[Extracted data entries]
---+---

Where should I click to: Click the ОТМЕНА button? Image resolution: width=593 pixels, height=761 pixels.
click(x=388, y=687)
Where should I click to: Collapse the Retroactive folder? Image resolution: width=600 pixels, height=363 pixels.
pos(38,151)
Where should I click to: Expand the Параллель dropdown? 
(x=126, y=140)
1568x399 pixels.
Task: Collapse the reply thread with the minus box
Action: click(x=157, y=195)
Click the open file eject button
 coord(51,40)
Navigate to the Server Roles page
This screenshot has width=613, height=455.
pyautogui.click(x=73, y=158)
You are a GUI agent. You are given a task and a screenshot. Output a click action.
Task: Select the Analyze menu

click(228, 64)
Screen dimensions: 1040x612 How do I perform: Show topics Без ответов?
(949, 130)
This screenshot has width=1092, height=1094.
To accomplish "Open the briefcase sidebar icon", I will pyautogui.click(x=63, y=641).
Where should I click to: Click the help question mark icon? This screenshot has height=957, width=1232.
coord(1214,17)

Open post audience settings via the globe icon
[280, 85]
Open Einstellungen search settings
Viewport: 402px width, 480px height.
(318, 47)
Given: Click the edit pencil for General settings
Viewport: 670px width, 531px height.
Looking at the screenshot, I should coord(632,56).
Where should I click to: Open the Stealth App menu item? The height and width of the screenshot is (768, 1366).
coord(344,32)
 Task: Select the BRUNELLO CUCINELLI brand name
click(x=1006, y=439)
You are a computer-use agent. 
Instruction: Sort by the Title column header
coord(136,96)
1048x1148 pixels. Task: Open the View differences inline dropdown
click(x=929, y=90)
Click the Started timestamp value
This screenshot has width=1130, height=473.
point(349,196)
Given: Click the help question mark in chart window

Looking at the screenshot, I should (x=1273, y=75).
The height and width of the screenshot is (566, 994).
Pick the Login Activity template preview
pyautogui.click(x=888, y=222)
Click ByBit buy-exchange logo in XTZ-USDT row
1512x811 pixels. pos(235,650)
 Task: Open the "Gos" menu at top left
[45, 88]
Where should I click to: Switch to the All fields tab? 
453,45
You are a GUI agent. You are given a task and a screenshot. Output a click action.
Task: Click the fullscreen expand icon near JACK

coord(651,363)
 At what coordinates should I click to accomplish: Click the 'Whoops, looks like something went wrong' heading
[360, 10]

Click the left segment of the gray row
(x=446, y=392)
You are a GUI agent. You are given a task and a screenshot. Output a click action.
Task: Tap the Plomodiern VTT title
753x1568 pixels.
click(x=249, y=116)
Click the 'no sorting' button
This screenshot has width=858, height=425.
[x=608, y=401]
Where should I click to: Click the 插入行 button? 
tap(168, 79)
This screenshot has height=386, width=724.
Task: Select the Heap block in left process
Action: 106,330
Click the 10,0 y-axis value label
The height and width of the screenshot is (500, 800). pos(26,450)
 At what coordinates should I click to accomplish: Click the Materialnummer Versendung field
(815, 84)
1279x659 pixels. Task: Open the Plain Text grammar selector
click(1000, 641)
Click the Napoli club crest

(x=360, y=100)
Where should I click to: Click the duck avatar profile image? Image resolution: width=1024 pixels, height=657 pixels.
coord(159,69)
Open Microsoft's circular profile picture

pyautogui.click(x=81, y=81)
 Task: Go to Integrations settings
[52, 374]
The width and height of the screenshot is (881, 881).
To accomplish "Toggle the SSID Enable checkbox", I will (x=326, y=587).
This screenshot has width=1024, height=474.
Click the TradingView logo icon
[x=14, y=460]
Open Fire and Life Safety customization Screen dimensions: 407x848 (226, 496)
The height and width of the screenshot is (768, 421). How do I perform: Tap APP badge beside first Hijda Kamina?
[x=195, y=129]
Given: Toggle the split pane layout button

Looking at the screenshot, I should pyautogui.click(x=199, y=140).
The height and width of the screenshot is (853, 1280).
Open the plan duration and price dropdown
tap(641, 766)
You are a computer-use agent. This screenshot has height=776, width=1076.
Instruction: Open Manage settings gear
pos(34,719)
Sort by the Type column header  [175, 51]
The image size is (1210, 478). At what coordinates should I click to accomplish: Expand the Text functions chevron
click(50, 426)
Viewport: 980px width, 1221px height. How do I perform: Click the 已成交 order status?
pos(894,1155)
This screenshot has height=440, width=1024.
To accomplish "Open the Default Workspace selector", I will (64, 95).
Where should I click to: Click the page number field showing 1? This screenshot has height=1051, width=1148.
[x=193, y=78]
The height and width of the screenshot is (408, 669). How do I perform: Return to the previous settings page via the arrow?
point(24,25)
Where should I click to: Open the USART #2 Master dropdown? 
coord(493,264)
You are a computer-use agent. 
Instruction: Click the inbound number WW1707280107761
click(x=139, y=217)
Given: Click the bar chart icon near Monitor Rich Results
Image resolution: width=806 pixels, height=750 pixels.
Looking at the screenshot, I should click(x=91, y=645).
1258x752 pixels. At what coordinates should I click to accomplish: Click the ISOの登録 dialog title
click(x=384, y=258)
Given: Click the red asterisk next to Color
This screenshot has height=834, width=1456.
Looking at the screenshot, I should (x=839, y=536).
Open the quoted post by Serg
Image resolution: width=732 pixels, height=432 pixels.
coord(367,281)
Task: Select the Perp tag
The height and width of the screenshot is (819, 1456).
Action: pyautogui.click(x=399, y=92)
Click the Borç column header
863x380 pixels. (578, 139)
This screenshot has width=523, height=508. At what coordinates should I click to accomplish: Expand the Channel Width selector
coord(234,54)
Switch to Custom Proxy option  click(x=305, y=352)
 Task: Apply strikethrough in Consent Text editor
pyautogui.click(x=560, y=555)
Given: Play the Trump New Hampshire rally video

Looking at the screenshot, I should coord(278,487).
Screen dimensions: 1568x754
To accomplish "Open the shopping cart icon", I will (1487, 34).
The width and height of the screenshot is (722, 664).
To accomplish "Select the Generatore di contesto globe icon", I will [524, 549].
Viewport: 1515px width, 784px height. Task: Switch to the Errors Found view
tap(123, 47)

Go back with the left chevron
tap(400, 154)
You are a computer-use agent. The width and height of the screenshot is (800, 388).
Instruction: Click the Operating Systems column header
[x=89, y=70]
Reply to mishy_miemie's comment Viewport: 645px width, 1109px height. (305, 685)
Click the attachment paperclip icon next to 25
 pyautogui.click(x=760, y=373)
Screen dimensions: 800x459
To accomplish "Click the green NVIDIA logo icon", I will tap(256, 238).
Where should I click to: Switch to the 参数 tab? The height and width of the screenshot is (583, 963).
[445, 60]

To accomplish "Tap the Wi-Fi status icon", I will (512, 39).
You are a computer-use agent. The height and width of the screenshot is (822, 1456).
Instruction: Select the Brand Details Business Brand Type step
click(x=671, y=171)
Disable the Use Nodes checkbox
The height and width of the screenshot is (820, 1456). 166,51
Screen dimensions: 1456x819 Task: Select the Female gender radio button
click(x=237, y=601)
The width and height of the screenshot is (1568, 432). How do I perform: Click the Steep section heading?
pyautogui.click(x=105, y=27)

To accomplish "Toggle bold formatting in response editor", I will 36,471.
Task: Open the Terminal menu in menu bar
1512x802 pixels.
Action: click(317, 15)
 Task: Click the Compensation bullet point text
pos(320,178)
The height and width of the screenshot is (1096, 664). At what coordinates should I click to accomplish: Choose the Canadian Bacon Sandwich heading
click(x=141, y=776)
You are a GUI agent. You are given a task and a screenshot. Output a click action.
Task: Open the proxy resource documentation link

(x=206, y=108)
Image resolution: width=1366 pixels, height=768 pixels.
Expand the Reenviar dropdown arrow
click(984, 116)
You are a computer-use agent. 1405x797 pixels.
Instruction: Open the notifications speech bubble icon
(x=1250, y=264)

---+---

Assignment
A word-for-word copy of the data is the expected answer.

Result of the exercise
Where should I click to: Click the ОТМЕНА button? Image resolution: width=593 pixels, height=761 pixels.
click(x=388, y=687)
Where should I click to: Collapse the Retroactive folder? Image resolution: width=600 pixels, height=363 pixels.
pos(38,151)
Where should I click to: Expand the Параллель dropdown? 
(x=126, y=140)
1568x399 pixels.
Task: Collapse the reply thread with the minus box
Action: click(x=157, y=195)
Click the open file eject button
 coord(51,40)
Navigate to the Server Roles page
This screenshot has width=613, height=455.
pyautogui.click(x=73, y=158)
You are a GUI agent. You are given a task and a screenshot. Output a click action.
Task: Select the Analyze menu

click(228, 64)
Screen dimensions: 1040x612 How do I perform: Show topics Без ответов?
(949, 130)
This screenshot has width=1092, height=1094.
To accomplish "Open the briefcase sidebar icon", I will pyautogui.click(x=63, y=641).
Where should I click to: Click the help question mark icon? This screenshot has height=957, width=1232.
coord(1214,17)

Open post audience settings via the globe icon
[280, 85]
Open Einstellungen search settings
Viewport: 402px width, 480px height.
(318, 47)
Given: Click the edit pencil for General settings
Viewport: 670px width, 531px height.
Looking at the screenshot, I should coord(632,56).
Where should I click to: Open the Stealth App menu item? The height and width of the screenshot is (768, 1366).
coord(344,32)
 Task: Select the BRUNELLO CUCINELLI brand name
click(x=1006, y=439)
You are a computer-use agent. 
Instruction: Sort by the Title column header
coord(136,96)
1048x1148 pixels. Task: Open the View differences inline dropdown
click(x=929, y=90)
Click the Started timestamp value
This screenshot has width=1130, height=473.
point(349,196)
Given: Click the help question mark in chart window

Looking at the screenshot, I should (x=1273, y=75).
The height and width of the screenshot is (566, 994).
Pick the Login Activity template preview
pyautogui.click(x=888, y=222)
Click ByBit buy-exchange logo in XTZ-USDT row
1512x811 pixels. pos(235,650)
 Task: Open the "Gos" menu at top left
[45, 88]
Where should I click to: Switch to the All fields tab? 
453,45
You are a GUI agent. You are given a task and a screenshot. Output a click action.
Task: Click the fullscreen expand icon near JACK

coord(651,363)
 At what coordinates should I click to accomplish: Click the 'Whoops, looks like something went wrong' heading
[360, 10]

Click the left segment of the gray row
(x=446, y=392)
You are a GUI agent. You are given a task and a screenshot. Output a click action.
Task: Tap the Plomodiern VTT title
753x1568 pixels.
click(x=249, y=116)
Click the 'no sorting' button
This screenshot has width=858, height=425.
[x=608, y=401]
Where should I click to: Click the 插入行 button? 
tap(168, 79)
This screenshot has height=386, width=724.
Task: Select the Heap block in left process
Action: 106,330
Click the 10,0 y-axis value label
The height and width of the screenshot is (500, 800). pos(26,450)
 At what coordinates should I click to accomplish: Click the Materialnummer Versendung field
(815, 84)
1279x659 pixels. Task: Open the Plain Text grammar selector
click(1000, 641)
Click the Napoli club crest

(x=360, y=100)
Where should I click to: Click the duck avatar profile image? Image resolution: width=1024 pixels, height=657 pixels.
coord(159,69)
Open Microsoft's circular profile picture

pyautogui.click(x=81, y=81)
 Task: Go to Integrations settings
[52, 374]
The width and height of the screenshot is (881, 881).
To accomplish "Toggle the SSID Enable checkbox", I will (x=326, y=587).
This screenshot has width=1024, height=474.
Click the TradingView logo icon
[x=14, y=460]
Open Fire and Life Safety customization Screen dimensions: 407x848 (226, 496)
The height and width of the screenshot is (768, 421). How do I perform: Tap APP badge beside first Hijda Kamina?
[x=195, y=129]
Given: Toggle the split pane layout button

Looking at the screenshot, I should pyautogui.click(x=199, y=140).
The height and width of the screenshot is (853, 1280).
Open the plan duration and price dropdown
tap(641, 766)
You are a computer-use agent. This screenshot has height=776, width=1076.
Instruction: Open Manage settings gear
pos(34,719)
Sort by the Type column header  [175, 51]
The image size is (1210, 478). At what coordinates should I click to accomplish: Expand the Text functions chevron
click(50, 426)
Viewport: 980px width, 1221px height. How do I perform: Click the 已成交 order status?
pos(894,1155)
This screenshot has height=440, width=1024.
To accomplish "Open the Default Workspace selector", I will (64, 95).
Where should I click to: Click the page number field showing 1? This screenshot has height=1051, width=1148.
[x=193, y=78]
The height and width of the screenshot is (408, 669). How do I perform: Return to the previous settings page via the arrow?
point(24,25)
Where should I click to: Open the USART #2 Master dropdown? 
coord(493,264)
You are a computer-use agent. 
Instruction: Click the inbound number WW1707280107761
click(x=139, y=217)
Given: Click the bar chart icon near Monitor Rich Results
Image resolution: width=806 pixels, height=750 pixels.
Looking at the screenshot, I should click(x=91, y=645).
1258x752 pixels. At what coordinates should I click to accomplish: Click the ISOの登録 dialog title
click(x=384, y=258)
Given: Click the red asterisk next to Color
This screenshot has height=834, width=1456.
Looking at the screenshot, I should (x=839, y=536).
Open the quoted post by Serg
Image resolution: width=732 pixels, height=432 pixels.
coord(367,281)
Task: Select the Perp tag
The height and width of the screenshot is (819, 1456).
Action: pyautogui.click(x=399, y=92)
Click the Borç column header
863x380 pixels. (578, 139)
This screenshot has width=523, height=508. At what coordinates should I click to accomplish: Expand the Channel Width selector
coord(234,54)
Switch to Custom Proxy option  click(x=305, y=352)
 Task: Apply strikethrough in Consent Text editor
pyautogui.click(x=560, y=555)
Given: Play the Trump New Hampshire rally video

Looking at the screenshot, I should coord(278,487).
Screen dimensions: 1568x754
To accomplish "Open the shopping cart icon", I will (1487, 34).
The width and height of the screenshot is (722, 664).
To accomplish "Select the Generatore di contesto globe icon", I will [524, 549].
Viewport: 1515px width, 784px height. Task: Switch to the Errors Found view
tap(123, 47)

Go back with the left chevron
tap(400, 154)
You are a computer-use agent. The width and height of the screenshot is (800, 388).
Instruction: Click the Operating Systems column header
[x=89, y=70]
Reply to mishy_miemie's comment Viewport: 645px width, 1109px height. (305, 685)
Click the attachment paperclip icon next to 25
 pyautogui.click(x=760, y=373)
Screen dimensions: 800x459
To accomplish "Click the green NVIDIA logo icon", I will tap(256, 238).
Where should I click to: Switch to the 参数 tab? The height and width of the screenshot is (583, 963).
[445, 60]

To accomplish "Tap the Wi-Fi status icon", I will (512, 39).
You are a computer-use agent. The height and width of the screenshot is (822, 1456).
Instruction: Select the Brand Details Business Brand Type step
click(x=671, y=171)
Disable the Use Nodes checkbox
The height and width of the screenshot is (820, 1456). 166,51
Screen dimensions: 1456x819 Task: Select the Female gender radio button
click(x=237, y=601)
The width and height of the screenshot is (1568, 432). How do I perform: Click the Steep section heading?
pyautogui.click(x=105, y=27)

To accomplish "Toggle bold formatting in response editor", I will 36,471.
Task: Open the Terminal menu in menu bar
1512x802 pixels.
Action: click(317, 15)
 Task: Click the Compensation bullet point text
pos(320,178)
The height and width of the screenshot is (1096, 664). At what coordinates should I click to accomplish: Choose the Canadian Bacon Sandwich heading
click(x=141, y=776)
You are a GUI agent. You are given a task and a screenshot. Output a click action.
Task: Open the proxy resource documentation link

(x=206, y=108)
Image resolution: width=1366 pixels, height=768 pixels.
Expand the Reenviar dropdown arrow
click(984, 116)
You are a computer-use agent. 1405x797 pixels.
Instruction: Open the notifications speech bubble icon
(x=1250, y=264)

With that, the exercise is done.